Abstract

AbstractPrevious research has consistently demonstrated that false‐belief (FB) understanding correlates with and predicts metalinguistic ability in preschoolers. Surprisingly, however, there is scant evidence on the question of whether this relation persists at later ages. The present cross‐sectional study sought to fill this gap by examining the association between FB understanding, belief‐based justifications and metalinguistic awareness. A sample of 150 children primary‐school children between 8 and 11 years of age were administered a test of receptive language, a second‐order theory‐of‐mind task and a comprehensive metalinguistic battery.
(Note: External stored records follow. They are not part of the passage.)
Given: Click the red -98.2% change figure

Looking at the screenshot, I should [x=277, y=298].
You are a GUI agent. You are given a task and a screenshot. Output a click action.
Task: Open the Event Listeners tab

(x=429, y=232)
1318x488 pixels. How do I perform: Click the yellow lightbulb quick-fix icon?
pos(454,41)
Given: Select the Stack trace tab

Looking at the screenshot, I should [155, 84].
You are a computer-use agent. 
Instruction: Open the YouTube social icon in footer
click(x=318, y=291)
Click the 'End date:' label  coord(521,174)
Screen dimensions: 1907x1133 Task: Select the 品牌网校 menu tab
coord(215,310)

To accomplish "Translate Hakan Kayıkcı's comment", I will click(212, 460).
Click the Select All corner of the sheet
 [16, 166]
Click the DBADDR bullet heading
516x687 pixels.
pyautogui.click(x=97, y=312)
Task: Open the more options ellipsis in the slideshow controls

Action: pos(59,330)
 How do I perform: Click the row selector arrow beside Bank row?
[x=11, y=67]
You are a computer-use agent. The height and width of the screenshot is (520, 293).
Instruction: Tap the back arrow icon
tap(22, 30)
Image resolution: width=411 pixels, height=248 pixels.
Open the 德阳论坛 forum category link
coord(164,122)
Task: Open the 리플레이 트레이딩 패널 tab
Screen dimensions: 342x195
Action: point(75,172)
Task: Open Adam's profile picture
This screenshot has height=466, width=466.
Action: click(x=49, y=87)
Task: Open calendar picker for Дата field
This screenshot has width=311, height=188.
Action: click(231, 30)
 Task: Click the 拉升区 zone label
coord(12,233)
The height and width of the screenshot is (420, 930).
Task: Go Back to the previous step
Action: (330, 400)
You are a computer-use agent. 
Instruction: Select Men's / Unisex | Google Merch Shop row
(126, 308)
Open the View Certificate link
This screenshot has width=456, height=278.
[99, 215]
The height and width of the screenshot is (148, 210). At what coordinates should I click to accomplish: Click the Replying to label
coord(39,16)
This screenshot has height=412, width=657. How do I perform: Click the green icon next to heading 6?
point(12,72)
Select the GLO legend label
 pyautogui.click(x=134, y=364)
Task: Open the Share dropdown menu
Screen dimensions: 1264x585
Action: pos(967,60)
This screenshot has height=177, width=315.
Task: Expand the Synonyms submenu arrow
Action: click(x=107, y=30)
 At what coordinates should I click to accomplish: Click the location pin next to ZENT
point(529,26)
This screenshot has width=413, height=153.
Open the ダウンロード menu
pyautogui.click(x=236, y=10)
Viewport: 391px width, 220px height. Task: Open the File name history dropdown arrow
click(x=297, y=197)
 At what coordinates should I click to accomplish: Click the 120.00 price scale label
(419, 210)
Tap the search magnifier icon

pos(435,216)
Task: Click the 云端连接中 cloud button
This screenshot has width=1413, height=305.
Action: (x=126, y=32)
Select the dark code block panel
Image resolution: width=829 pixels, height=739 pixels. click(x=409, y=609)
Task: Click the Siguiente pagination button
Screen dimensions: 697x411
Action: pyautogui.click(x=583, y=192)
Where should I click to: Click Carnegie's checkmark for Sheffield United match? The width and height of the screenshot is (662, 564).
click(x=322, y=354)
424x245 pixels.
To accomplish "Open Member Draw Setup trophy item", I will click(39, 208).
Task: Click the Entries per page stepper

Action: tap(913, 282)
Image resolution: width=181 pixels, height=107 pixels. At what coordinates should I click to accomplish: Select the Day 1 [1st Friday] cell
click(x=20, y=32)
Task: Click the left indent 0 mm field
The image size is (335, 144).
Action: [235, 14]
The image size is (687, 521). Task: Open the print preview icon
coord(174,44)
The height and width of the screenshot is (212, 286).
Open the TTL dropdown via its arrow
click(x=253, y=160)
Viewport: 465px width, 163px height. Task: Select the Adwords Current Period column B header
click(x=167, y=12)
The results of correlational and regression analyses showed that explicit metalinguistic awareness (in particular, performance in the Ambiguity and Phonemic Segmentation subtests) was significantly predicted by children's belief‐based responses to the justification question in the theory of mind task but only for children with small receptive vocabularies; in contrast, FB understanding made no independent contribution (either alone or in interaction with other measures). These findings complement and advance existing data by showing that, in school‐age children, the association between the 2 domains involves more mature, verbally explicit levels of FB understanding and metalinguistic awareness.Highlights We examined the relation between metalinguistic awareness and theory‐of‐mind in primary‐school children. Metalinguistic awareness was associated to belief‐based justifications, but only for children with small vocabulary. In school‐age children the ability to provide verbal justifications plays a key role in the relation between theory‐of‐mind and metalinguistic awareness.